- Classification: Division I
- Season: 2024–25
- Teams: 4
- Site: Pizzitola Sports Center Providence, Rhode Island
- Champions: Yale (4th title)
- Winning coach: James Jones (4th title)
- MVP: John Poulakidas (Yale)
- Attendance: 5,107 (1,702 per match)
- Television: ESPN networks

= 2025 Ivy League men's basketball tournament =

American college basketball tournament

The 2025 Ivy League men's basketball tournament, popularly referred to as "Ivy Madness", was a single-elimination postseason tournament that determined the champion of the Ivy League for the 2024–25 NCAA Division I men's basketball season. It was the eighth edition of the tournament, and it was held March 15–16, 2025, at the Pizzitola Sports Center on the campus of Brown University in Providence, Rhode Island. The top four finishers in the Ivy League regular season standings qualify for the tournament, which consists of three games. The tournament champions, Yale, received the Ivy League's automatic bid to the 2025 NCAA Tournament.

== Seeds ==
The top four teams in the Ivy League regular-season standings will qualify for the tournament and will be seeded according to their records in conference play, resulting in a Shaughnessy playoff. If a tie for any of the top four positions exists, tiebreakers are applied in the following order:

- Head-to-head record between teams involved in the tie.
- Record against the top team(s) not involved in the tie in order of conference record, going down through the seedings until the tie is broken.
- Average of the teams' ranking in the following computer systems: NCAA NET, Sagarin, KenPom, and ESPN Basketball Percentage Index.
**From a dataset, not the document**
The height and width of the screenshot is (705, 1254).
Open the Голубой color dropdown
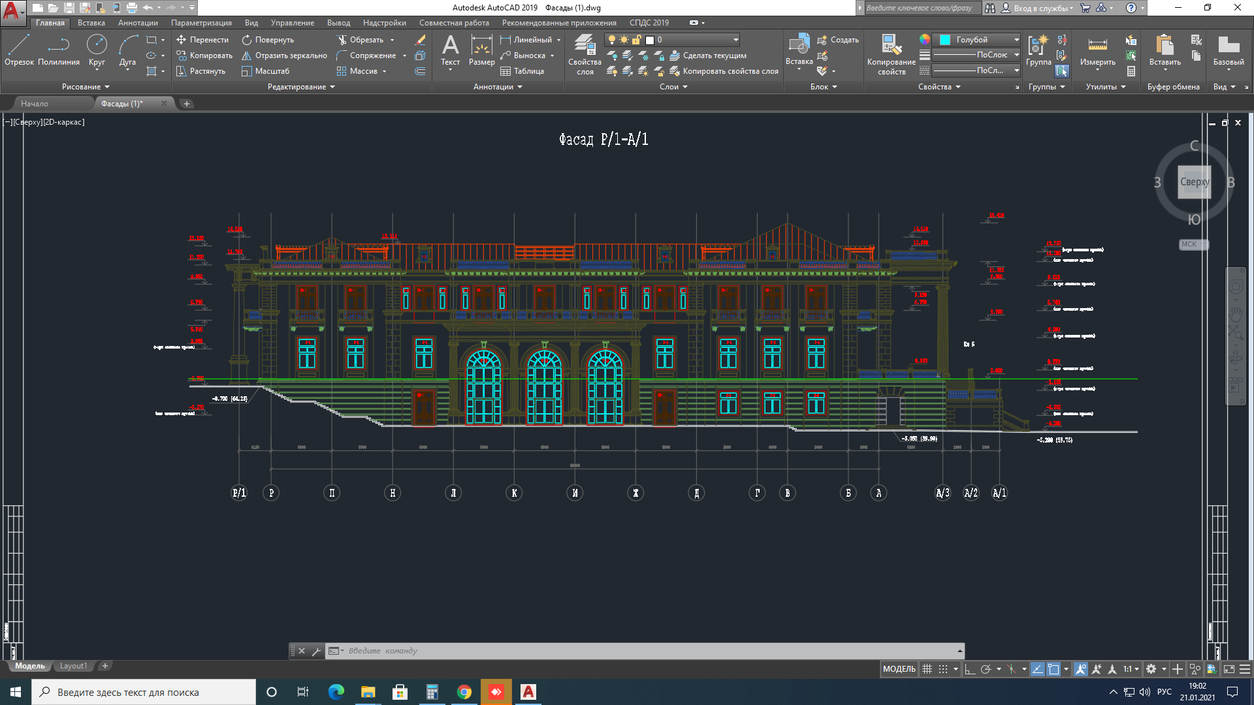click(x=1016, y=40)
| Seed | School | Record | Tiebreaker |
|---|---|---|---|
| 1 | Yale | 13–1 |  |
| 2 | Cornell | 9–5 |  |
| 3 | Dartmouth | 8–6 | 1–1 vs. Cornell |
| 4 | Princeton | 8–6 | 0–2 vs. Cornell |
| DNQ | Harvard | 7–7 |  |
| DNQ | Brown | 6–8 |  |
| DNQ | Penn | 4–10 |  |
| DNQ | Columbia | 1–13 |  |

== Schedule ==

Session: Game; Time; Matchup; Score; Television; Attendance
Semifinals – Saturday, March 15
1: 1; 11:00 am; No. 1 Yale vs. No. 4 Princeton; 59–57; ESPNU; 1,684
2: 2:00 pm; No. 2 Cornell vs. No. 3 Dartmouth; 87–71; ESPNews; 1,684
Championship – Sunday, March 16
2: 3; 12:00 pm; No. 1 Yale vs. No. 2 Cornell; 90–84; ESPN2; 1,739
Game times in EDT. Rankings denote tournament seeding.